They comprised fresh fruit served with a cinnamon cookie that melted in your mouth, gold-dusted strawberries with fresh mint, smooth and creamy vanilla bean ice cream, and a show stopper, puff pastry with a sweet mango filling.
The Wine: My Romantic Rendezvous with Rosé
I love wine, that was true long before my visit to France. But, I am very particular in what kinds of wine I drink. I have always been a fan of California whites. I like a buttery Chardonnay from an oak barrel or a crisp Pinot Grigio with a hint of apple and pear, but don’t ever offer me something pink. Pink wines, or so I thought, are sweet and I wouldn’t touch them with a 10-foot pole. Sweet wine is not for me.
So on the barge cruise, when our cruise manager Helen began offering us rosé in the afternoon, I would put my hand over my glass and tell her I would pass.

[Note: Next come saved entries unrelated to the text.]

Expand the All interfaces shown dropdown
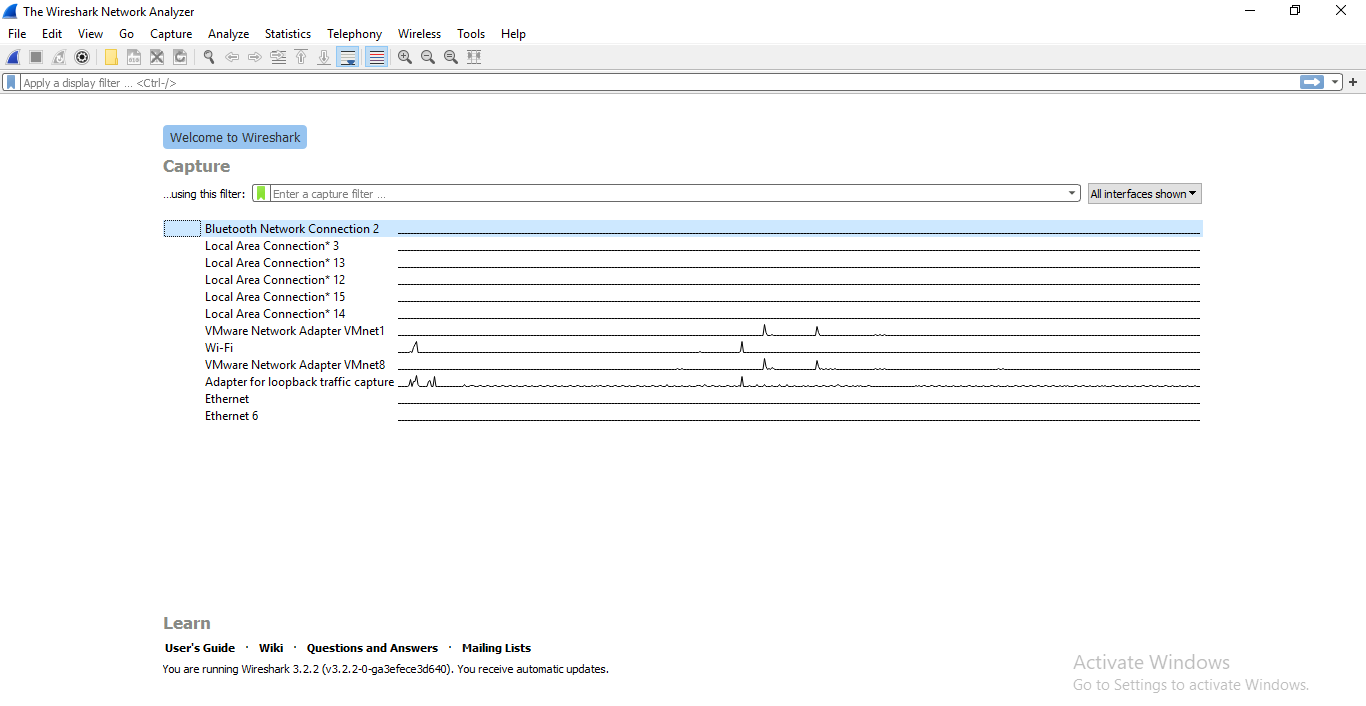The height and width of the screenshot is (706, 1366). pos(1144,194)
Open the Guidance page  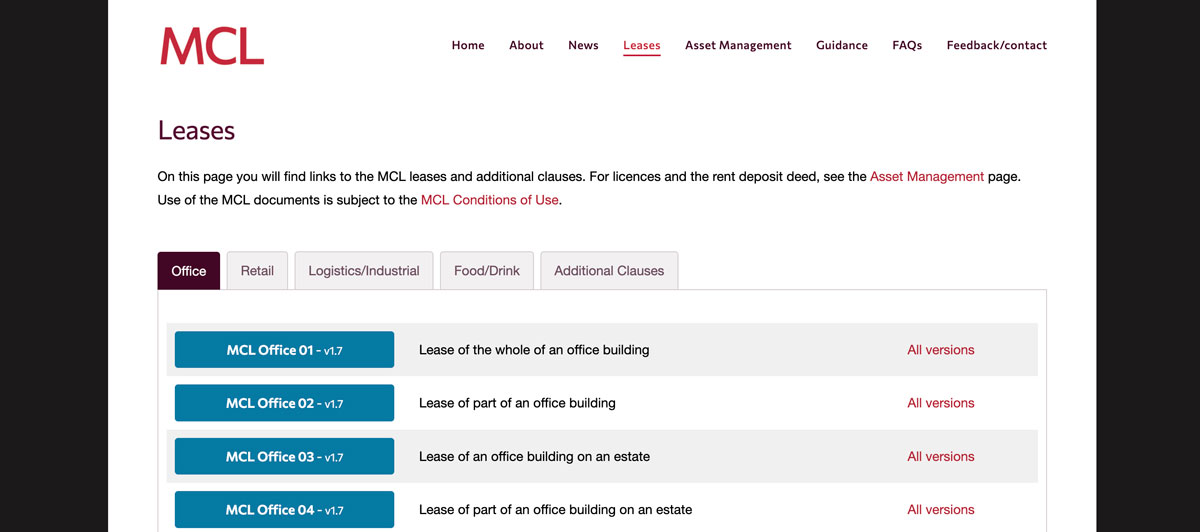click(842, 45)
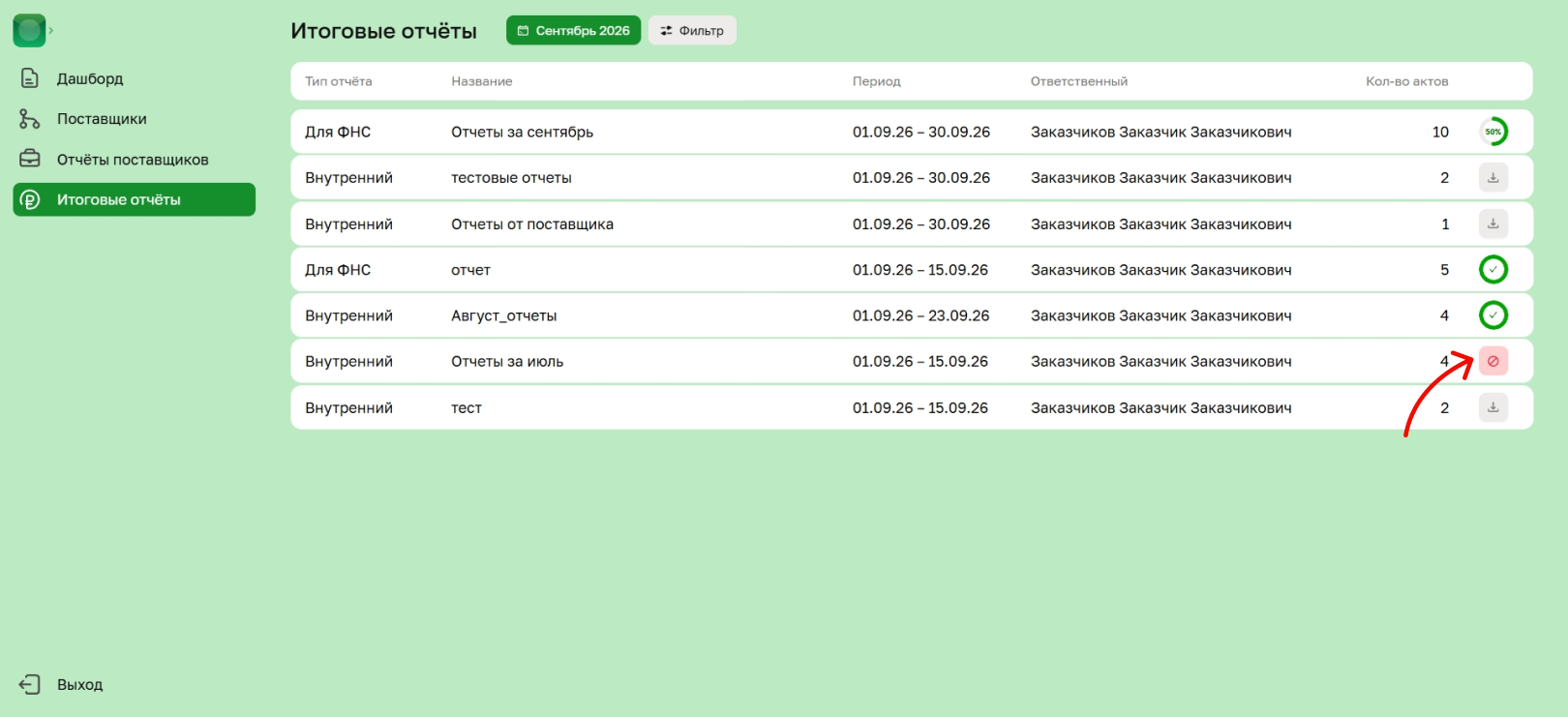Open the Отчеты за сентябрь row
The width and height of the screenshot is (1568, 717).
click(x=912, y=132)
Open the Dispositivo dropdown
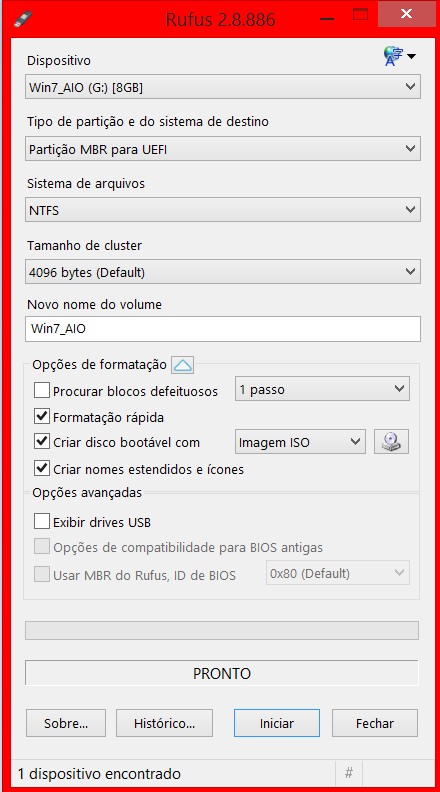Image resolution: width=440 pixels, height=792 pixels. (x=223, y=87)
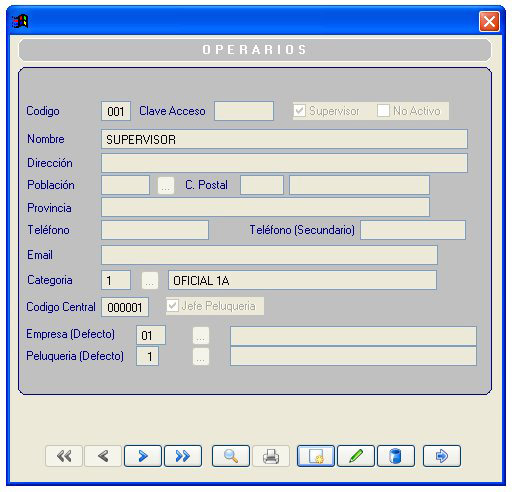This screenshot has height=492, width=513.
Task: Click the printer icon button
Action: tap(271, 456)
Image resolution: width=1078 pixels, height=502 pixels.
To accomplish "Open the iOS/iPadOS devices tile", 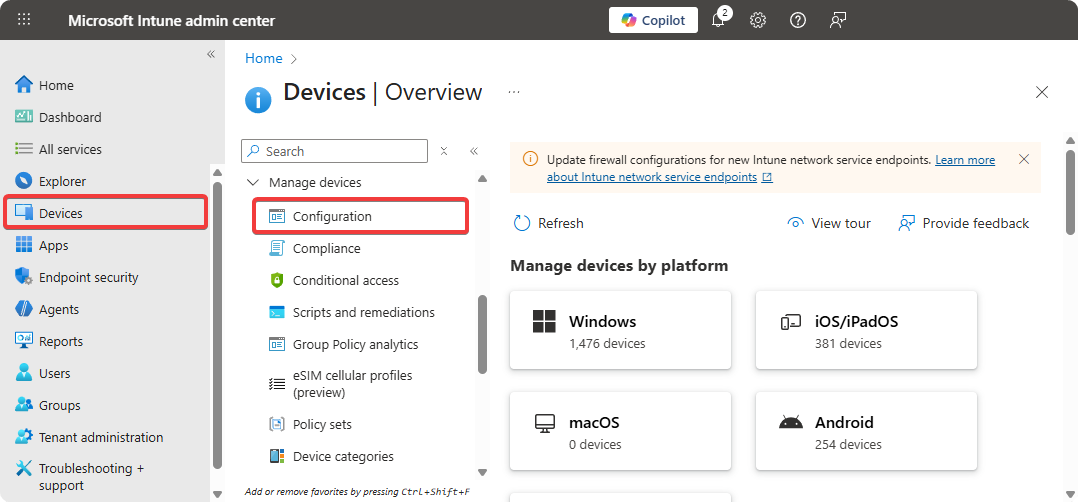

After the first few days, she asked me why I wouldn’t try the rosé.
“Please don’t be offended, I just don’t like pink wines, they are much too sweet for me,” I confided in her.
Helen said, “But they are not all sweet, some are very dry, like this one, you may like it, give it a try.”
And then several of my new passenger friends including my daughter encouraged me to give it a try as well. Suddenly, I was in a real-life version of “Green Eggs and Ham.” And just like Sam, I thought well, one sip won’t hurt me and after that, they will leave me alone and then I can say I tried it and didn’t like it. However, like Sam, that first sip was not my last.
I took a taste and realized that this French rosé was positively pink perfection!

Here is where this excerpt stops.